The different WS/PLA composites transverse tensile stress–strain graph (a), longitudinal tensile stress–strain graph (b), and bending stress–strain graph (c). The image of tensile fracture sections of modified WS/PLA composites (d) and the SEM showed good interface between WS and PLA (e). The bending properties of the composites in our work and poplar wood (f).
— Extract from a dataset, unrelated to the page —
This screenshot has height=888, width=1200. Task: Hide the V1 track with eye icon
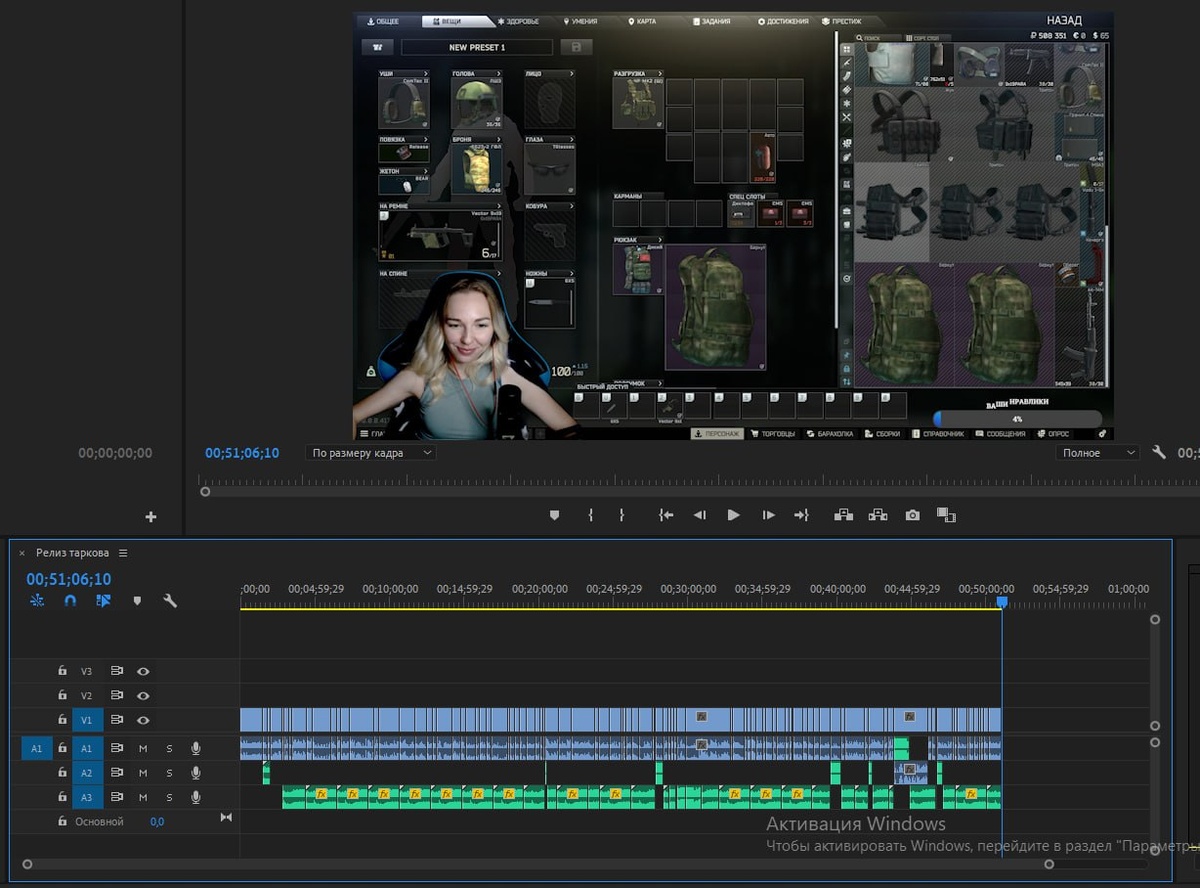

Compared with the unmodified WS composites, their longitudinal tensile strength (32.41 MPa) and bending strength (78.52 MPa) increased by 22.16% and 22.44% respectively. It can be attributed that the surface modification of WS by NaOH significantly removed the impurities and decreased the moisture absorption, and hence increased the surface roughness, wettability and interfacial bond strength with matrix, which resulted in improved longitudinal tensile properties of WS/PLA bio-composites. The longitudinal tensile and bending strength of the 4% NaOH-treated WS composites was also improved, but the high concentration of alkali can destroy the micro structure of WS. So, the increase on longitudinal tensile and bending strength of the 4% composites was not very significant. Figure 6(d) shows the tensile fracture section images of 2% NaOH-treated WS/PLA composites. Figure 6(e) shows that there was sufficient PLA adhesion on the surface of modified WS. This indicated that the alkali treatment can effectively improve the interface performance. Therefore, the mechanical properties of the surface-modified WS/PLA composite had been greatly improved. Composites made from crop fibers instead of wood as packaging materials were attracting more research attention [8,23,27]. The bending strength (78.5 MPa) of the composites in our work was compared with poplar wood (34.9 MPa) which was one of the common packaging materials [28]. As shown in Figure 6(f), the resulting WS/PLA composites obtained good mechanical properties. Therefore, it can be widely used in the field of packaging as a wood substitute.
Conclusions
In this study, a low-cost and degradable composite was prepared by a simple hot compress method. As a degradable composite, its mechanical properties will increase evidently through using high-oriented WS reinforced PLA. Compared to the PLA resin, the tensile strength of WS/PLA composites increased by 17.3% and the modulus increased by 166.8%. After 2% NaOH treatment, the transverse and longitudinal tensile strength of the composite increased by 24.20% and 22.16% compared with the untreated WS/PLA composites. The WS/PLA composites exhibited high bending strength (78.5 MPa) and modulus (2.1 GPa). It can be used as a wood substitute and has a wide application prospect in the field of packaging. This method is promising to be widely used in various straw material-reinforced composite. Nonetheless, more profound researches are needed to maximize the rational use of renewable materials.
Footnotes
Declaration of conflicting interests
The author(s) declared no potential conflicts of interest with respect to the research, authorship, and/or publication of this article.
Funding
The author(s) disclosed receipt of the following financial support for the research, authorship, and/or publication of this article: This work was financially supported by the Fundamental Research Funds for the Central Universities (Grant No. 2232019 G-02) and DHU Distinguished Young Professor Program, Shanghai Natural Science Foundation (Grant No. 17ZR1400800), open fund of Shanghai center for high performance fibers and composites.